━━━━━ Dataset records
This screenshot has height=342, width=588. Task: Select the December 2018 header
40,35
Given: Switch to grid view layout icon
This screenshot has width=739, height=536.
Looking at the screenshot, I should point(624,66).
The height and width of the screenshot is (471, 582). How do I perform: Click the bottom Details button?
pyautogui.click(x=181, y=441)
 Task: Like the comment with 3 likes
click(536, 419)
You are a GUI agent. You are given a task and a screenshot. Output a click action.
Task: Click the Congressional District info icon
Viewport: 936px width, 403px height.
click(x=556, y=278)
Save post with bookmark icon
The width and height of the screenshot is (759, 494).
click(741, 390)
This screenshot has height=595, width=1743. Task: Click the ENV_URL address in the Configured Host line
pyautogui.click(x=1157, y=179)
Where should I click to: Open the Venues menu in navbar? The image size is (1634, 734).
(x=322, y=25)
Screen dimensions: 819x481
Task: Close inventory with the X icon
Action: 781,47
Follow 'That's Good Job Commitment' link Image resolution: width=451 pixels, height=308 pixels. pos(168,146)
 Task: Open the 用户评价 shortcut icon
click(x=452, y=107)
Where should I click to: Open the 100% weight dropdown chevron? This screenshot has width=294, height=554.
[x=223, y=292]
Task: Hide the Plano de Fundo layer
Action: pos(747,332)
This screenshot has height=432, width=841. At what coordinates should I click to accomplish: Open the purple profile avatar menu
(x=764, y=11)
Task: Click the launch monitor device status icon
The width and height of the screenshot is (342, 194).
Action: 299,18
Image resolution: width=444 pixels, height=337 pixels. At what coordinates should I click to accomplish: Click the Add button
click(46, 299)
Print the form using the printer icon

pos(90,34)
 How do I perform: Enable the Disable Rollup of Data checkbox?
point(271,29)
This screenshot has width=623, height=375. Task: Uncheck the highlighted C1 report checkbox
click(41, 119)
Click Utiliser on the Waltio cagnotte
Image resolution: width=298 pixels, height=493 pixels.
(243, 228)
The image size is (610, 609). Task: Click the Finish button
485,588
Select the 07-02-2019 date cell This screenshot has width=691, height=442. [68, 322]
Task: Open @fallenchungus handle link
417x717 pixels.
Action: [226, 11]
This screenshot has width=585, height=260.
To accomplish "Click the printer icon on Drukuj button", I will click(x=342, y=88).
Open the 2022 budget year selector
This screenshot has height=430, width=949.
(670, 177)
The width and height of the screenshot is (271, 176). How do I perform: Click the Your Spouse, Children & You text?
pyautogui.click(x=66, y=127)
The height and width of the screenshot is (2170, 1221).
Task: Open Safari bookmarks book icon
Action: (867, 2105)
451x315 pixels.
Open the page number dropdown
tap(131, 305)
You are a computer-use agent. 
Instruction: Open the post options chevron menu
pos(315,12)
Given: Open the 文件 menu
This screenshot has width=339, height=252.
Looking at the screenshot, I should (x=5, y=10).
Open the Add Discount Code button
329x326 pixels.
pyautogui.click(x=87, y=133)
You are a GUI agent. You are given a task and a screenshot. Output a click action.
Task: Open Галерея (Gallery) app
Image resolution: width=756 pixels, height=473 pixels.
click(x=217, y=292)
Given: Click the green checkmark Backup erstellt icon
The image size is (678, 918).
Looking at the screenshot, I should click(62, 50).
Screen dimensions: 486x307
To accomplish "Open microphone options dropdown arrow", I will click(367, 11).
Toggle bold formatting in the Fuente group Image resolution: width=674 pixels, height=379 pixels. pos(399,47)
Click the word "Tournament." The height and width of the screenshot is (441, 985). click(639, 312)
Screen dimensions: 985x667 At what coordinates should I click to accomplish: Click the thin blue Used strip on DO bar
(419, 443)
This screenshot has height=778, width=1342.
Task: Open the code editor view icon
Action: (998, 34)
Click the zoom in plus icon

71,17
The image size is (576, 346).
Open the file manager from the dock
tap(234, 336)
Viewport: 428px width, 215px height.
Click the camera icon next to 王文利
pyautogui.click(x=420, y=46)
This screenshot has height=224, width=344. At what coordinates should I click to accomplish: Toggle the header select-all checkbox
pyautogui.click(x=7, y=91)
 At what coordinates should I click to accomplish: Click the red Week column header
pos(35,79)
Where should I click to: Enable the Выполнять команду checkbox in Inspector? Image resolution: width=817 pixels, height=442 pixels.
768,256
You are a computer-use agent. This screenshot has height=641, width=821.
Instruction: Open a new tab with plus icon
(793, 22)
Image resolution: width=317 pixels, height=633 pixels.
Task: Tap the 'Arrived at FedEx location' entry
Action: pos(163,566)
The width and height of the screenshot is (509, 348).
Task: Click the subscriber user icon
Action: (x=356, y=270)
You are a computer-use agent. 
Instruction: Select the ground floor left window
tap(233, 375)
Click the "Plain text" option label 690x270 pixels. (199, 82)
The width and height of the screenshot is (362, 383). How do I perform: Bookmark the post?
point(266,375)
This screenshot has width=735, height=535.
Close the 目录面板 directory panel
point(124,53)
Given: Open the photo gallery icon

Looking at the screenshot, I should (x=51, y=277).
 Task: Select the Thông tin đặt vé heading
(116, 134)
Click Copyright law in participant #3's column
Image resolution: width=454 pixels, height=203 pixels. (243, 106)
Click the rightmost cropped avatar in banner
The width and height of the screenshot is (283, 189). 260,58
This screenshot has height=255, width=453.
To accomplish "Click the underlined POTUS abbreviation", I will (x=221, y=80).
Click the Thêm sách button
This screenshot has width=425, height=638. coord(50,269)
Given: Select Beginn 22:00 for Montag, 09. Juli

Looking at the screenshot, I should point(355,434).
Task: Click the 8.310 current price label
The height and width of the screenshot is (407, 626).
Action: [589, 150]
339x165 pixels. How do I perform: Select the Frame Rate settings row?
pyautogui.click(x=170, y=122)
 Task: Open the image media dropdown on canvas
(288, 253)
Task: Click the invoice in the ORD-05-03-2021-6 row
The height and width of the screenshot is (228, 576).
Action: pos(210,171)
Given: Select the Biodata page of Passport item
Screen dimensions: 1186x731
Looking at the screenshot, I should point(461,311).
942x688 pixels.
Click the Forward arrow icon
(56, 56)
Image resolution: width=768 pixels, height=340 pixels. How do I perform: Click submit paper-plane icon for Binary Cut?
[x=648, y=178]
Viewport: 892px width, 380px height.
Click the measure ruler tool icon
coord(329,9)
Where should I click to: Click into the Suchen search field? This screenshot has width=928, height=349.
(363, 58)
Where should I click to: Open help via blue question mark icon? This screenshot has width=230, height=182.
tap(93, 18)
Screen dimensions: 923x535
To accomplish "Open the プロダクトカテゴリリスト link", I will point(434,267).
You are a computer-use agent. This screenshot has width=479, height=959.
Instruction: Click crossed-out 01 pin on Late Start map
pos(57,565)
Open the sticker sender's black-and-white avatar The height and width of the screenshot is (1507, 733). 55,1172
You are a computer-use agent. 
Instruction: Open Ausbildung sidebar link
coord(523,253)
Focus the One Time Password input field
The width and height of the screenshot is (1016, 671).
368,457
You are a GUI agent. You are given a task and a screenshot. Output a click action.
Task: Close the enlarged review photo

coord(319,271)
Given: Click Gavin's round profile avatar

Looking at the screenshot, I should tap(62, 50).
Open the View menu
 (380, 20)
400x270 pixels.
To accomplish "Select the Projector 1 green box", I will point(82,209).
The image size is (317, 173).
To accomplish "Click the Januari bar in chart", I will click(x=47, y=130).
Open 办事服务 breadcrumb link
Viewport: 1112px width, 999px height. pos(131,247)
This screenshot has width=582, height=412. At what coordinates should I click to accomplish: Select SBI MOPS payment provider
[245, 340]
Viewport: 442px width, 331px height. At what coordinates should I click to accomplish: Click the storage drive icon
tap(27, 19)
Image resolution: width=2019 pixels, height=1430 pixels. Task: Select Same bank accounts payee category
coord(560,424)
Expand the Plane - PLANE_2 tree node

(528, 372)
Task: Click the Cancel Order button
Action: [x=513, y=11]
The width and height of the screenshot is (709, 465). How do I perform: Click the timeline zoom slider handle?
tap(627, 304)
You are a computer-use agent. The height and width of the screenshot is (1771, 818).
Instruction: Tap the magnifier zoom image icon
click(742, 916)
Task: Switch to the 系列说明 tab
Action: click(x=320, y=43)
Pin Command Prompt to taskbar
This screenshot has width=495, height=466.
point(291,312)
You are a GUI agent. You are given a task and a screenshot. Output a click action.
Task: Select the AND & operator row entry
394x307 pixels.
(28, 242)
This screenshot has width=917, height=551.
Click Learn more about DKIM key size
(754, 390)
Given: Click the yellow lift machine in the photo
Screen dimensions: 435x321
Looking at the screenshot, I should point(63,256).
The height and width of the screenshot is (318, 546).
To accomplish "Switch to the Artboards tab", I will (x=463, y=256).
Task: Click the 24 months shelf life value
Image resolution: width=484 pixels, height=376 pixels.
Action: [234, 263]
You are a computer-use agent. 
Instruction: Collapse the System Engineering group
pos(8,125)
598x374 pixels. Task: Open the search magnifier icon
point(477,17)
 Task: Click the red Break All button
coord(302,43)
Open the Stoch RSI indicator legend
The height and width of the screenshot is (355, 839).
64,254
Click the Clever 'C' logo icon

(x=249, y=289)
━━━━━━━━━━
◆ Directions ◆
Using the entries, return every line where the word "label" can be found.

◆ The answer ◆
Click the "Plain text" option label 690x270 pixels. (199, 82)
Task: Click the 8.310 current price label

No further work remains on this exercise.